The kids moved on and out, as did Curt and Rita.

But the friendship remained.

So it ended up that we all got together at our stop in Port St. Lucie. The Motorcoach Resort St. Lucie West offered the nicest accommodations we’ve had so far on the trip. Our site included an outdoor living area complete with fireplace, fridge and comfy seating.

Brad and Luna hanging out on our site.

Curt and Rita stayed just five minutes up the way, in a nice Holiday Inn. Brad and I vied for best Uber rating in bringing them back and forth to the coach.

As they are both as adventuresome as we are, Julie the Cruise Director set to task in organizing activities for the long weekend.

We kicked off the reunion by sharing excellent Thai food and a bottle of wine at the Malakor Thai Cafe. Yummy.

The next day happened to be Brad’s birthday. His choice of how to spend his special day included kayaking then cooking up a steak dinner at our campsite. Curt and Rita were able to rent kayaks at the River Park Marina, where the owner Jackie was awesome. We were too busy paddling through the mangroves to take pictures, but trust me, it was the perfect start to our adventures.

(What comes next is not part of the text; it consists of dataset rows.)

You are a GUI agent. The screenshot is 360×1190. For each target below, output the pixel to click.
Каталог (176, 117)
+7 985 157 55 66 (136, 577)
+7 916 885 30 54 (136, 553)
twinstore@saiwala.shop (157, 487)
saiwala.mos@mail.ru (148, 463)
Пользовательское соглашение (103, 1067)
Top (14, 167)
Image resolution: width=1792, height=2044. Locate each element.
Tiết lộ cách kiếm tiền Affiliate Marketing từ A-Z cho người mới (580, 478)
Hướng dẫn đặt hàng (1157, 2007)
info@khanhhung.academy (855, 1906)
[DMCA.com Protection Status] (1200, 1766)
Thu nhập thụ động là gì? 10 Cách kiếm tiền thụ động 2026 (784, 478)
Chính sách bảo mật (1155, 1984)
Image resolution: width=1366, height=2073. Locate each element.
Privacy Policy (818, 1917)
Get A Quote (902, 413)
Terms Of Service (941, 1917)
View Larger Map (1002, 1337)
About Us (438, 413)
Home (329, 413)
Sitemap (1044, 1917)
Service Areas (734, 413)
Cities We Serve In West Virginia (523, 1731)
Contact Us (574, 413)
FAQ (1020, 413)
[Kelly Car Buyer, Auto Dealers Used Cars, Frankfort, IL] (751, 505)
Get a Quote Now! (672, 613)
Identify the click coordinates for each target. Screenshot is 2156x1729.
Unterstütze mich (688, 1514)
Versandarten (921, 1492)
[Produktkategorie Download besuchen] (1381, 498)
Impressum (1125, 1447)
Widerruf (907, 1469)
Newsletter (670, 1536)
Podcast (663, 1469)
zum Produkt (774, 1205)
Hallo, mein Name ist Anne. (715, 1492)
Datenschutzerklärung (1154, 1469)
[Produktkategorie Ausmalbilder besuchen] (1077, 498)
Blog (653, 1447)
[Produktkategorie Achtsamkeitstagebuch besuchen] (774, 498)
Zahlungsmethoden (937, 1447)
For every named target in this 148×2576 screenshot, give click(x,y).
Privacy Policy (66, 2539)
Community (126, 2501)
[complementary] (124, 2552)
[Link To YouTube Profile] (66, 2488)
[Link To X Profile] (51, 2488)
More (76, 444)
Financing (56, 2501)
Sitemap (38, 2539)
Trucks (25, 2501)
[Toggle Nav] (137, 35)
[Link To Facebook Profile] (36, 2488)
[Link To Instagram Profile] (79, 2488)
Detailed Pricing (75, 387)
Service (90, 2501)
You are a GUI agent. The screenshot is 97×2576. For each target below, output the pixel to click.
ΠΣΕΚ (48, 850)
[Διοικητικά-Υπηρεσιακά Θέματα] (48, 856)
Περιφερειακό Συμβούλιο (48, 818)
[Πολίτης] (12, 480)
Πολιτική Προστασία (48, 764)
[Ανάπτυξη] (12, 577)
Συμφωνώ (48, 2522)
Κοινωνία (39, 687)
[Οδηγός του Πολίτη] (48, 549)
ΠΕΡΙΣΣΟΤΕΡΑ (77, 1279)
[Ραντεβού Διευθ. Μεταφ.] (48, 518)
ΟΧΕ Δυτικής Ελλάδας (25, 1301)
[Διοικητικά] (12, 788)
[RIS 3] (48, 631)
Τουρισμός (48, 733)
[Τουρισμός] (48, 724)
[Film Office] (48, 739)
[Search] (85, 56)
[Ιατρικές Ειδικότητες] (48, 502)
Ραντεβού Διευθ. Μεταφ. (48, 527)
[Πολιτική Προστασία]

Brad’s birthday dinner was perfect…steaks grilled by Brad and Curt, excellent salad and potatoes, yummy wine to accompany.

The next day’s forecast didn’t play out as expected. Instead of the sunny skies and warm temperatures we’d been enjoying, we woke up to clouds on Saturday.

But, we didn’t let that stop us as we ventured to Fort Pierce, strolled around and stumbled into their Saturday morning farmer’s market. We ventured to the little manatee education center, and then grabbed a bite to eat at Cobb’s Landing.

I’d rented a boat from Salty’s Water Sports, complete with personal instructions for operating the pontoon boat. We were told numerous times to make sure to follow the channel and to pay attention to the No Wake signs posted. This was manatee country. We were warned that the Coast Guard monitored the waters closely.

Note how Curt and Rita look concerned about what lies in store.

Sure enough, the Coast Guard takes their job seriously.

This unit pulled us over. Captain Brad was fortunately taking the warnings seriously. After a routine check, we were back merrily on our way. We witnessed dolphins chasing fish, and playing together in the water.

Photo credit: Tom van O0ssanen

Note, this is not the boat we rented. This is the 384 foot megayacht (I didn’t even realize there was such a term, and apparently Spell Check doesn’t either) owned by Eric Smith, the CEO of Harbor Freight. The Infinity is the largest motoryacht ever to materialize from a Dutch shipyard. It features seven decks, three pools and a yoga studio. I’d definitely feel like Namaste on this vessel.

We wrapped the weekend with a fun round of golf at The Saints Golf Course. We had a beautiful day on the challenging course. We even saw a few little gators.

As I write this several weekends after Curt and Rita’s visit, I find myself missing home once again.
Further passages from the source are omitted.